I was listening to All Things Considered yesterday while preparing dinner. A short, interesting story came on: You Have An Accent Even On Twitter. The NPR host, Robert Siegel, interviewed Jacob Eisenstein, a post-doc at Carnegie Mellon who has been examining regional variances in Twitter usage.

Some highlighted examples of Twitter dialecticisms:

In New York, people tend to do “suttin” (i.e. something, and usually having nothing to do with Sutton Place)

The use of “hella” to mean “very” as in “I’m hella tired” is more commonly iterated by people who’ve lived in Northern California.

(LOL is universally understood.)

I was sufficiently intrigued to track down Dr. Eisenstein’s paper, A Latent Variable Model for Geographical Lexical Variation, presented on January 8 at the annual meeting of the Linguistics Society of America in Pittsburgh. It’s a technical article befitting an MIT graduate, with un-trendy headings like “Cascading Topic Models,” “Inference” and heavy math. Still, I enjoyed the perusal.

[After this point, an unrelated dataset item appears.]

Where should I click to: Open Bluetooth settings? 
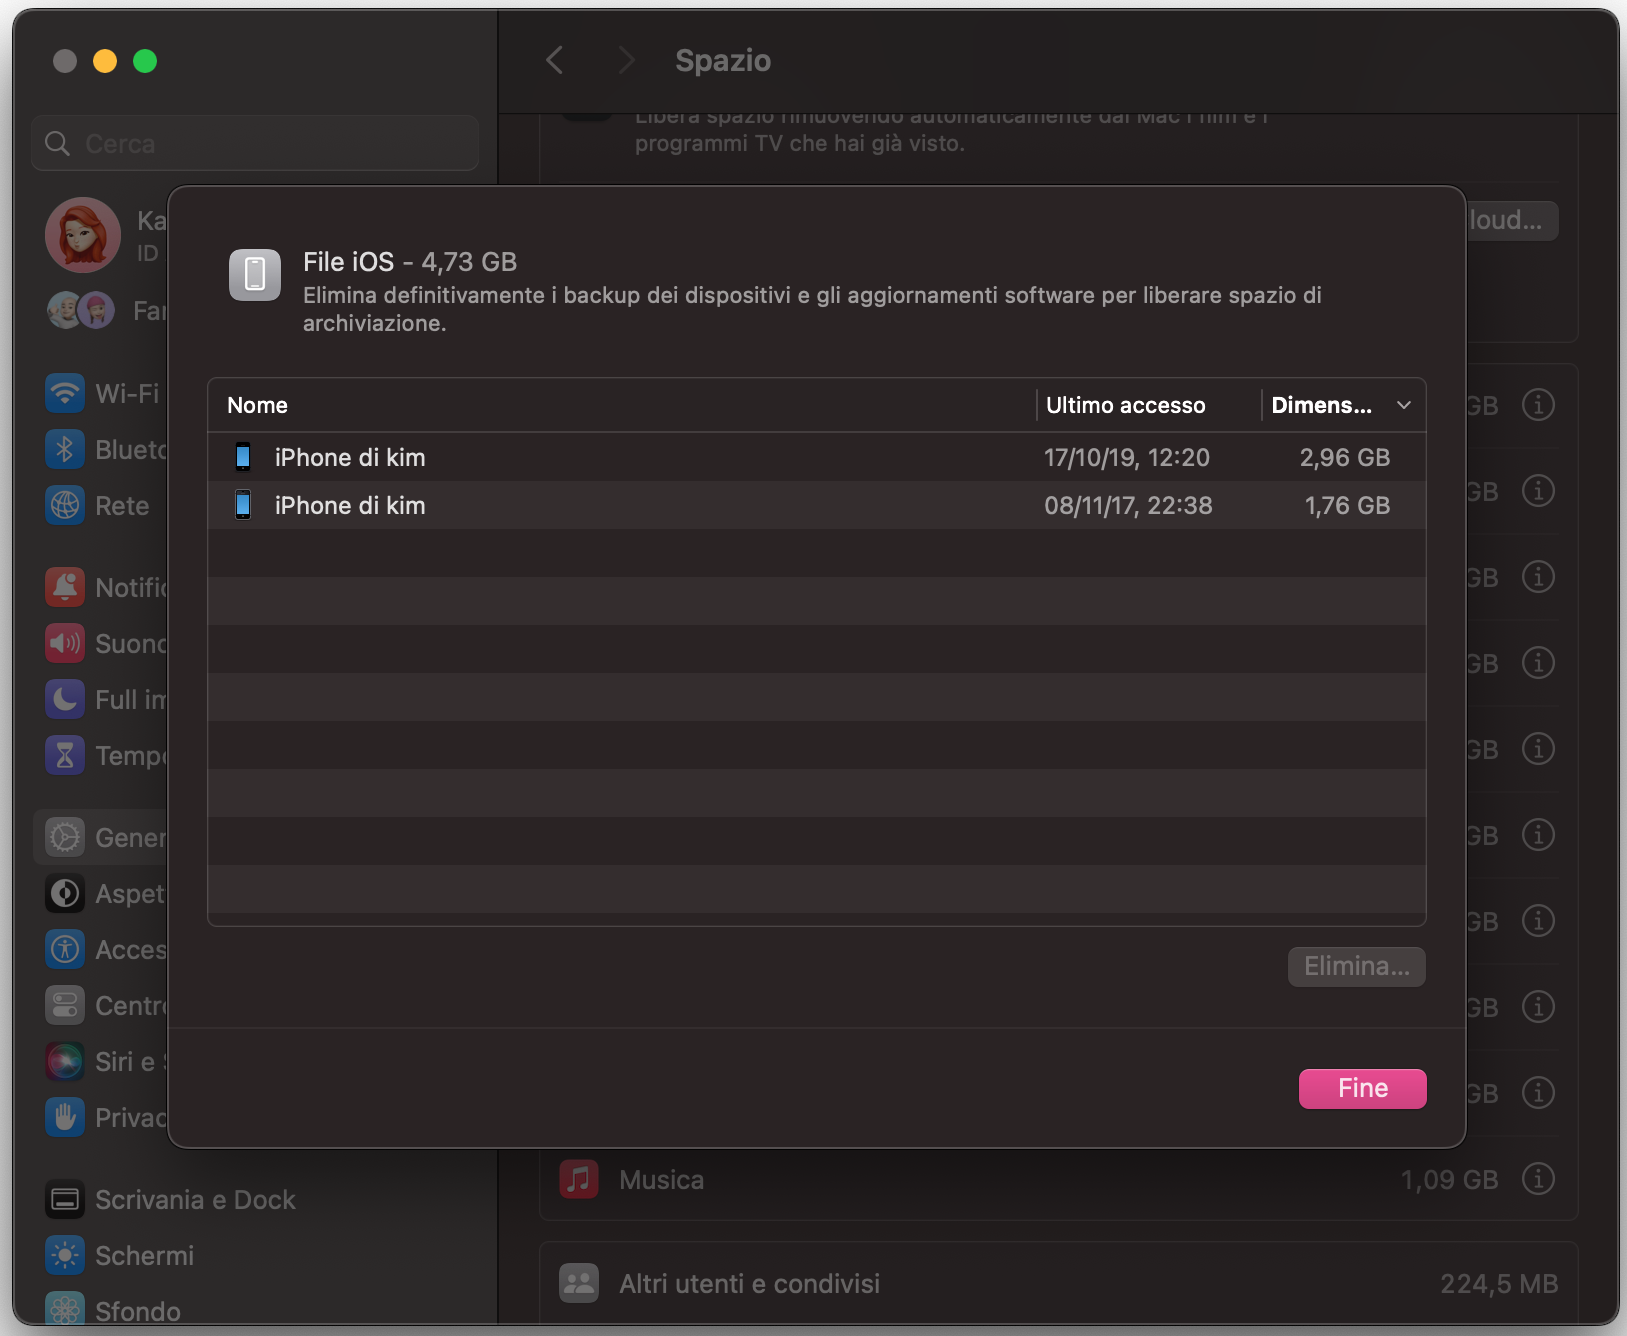coord(65,449)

Eisenstein and his colleagues started with a Gardenhose Twitter sample stream, which they say contained ~15% of public messages, from the first week of March, 2010. They whittled those down by selecting for tweets geo-tagged to the continental U.S. by authors who sent at least 20 messages during that period, and without URLs. Ultimately, they examined at some 380,000 Twitter messages (tweets) from 9,500 users.

The findings are really cool. (To be clear – that would be “coo” in Southern CA, or “koo” in Northern CA.)

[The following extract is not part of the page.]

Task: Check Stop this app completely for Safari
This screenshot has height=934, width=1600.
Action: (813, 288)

Good to know that “af” signifies “as f-ck” (as in “very”), and is more commonly typed in Los Angeles than in some other parts. “Ima” for “I’m going to” is a New York kinda thing. “Gna” for “going to” is popular in Boston, but sounds familiar to this mother of a teenager in NYC.

From the Carnegie Mellon press release:

Studies of regional dialects traditionally have been based primarily on oral interviews, Eisenstein said, noting that written communication often is less reflective of regional influences because writing, even in blogs, tends to be formal and thus homogenized. But Twitter offers a new way of studying regional lexicon, he explained, because tweets are informal and conversational. Furthermore, people who tweet using mobile phones have the option of geotagging their messages with GPS coordinates.

…Automated analysis of Twitter message streams offers linguists an opportunity to watch regional dialects evolve in real time. “It will be interesting to see what happens. Will ‘suttin’ remain a word we see primarily in New York City, or will it spread?” Eisenstein asked.

I guess we’ll see how this progresses. I’m reminded of sometime around 8 years ago, when I tried cracking the IM code: “POS” meant “parent over shoulder.” That was easy. “Code 9” meant suttin similar, if I recall.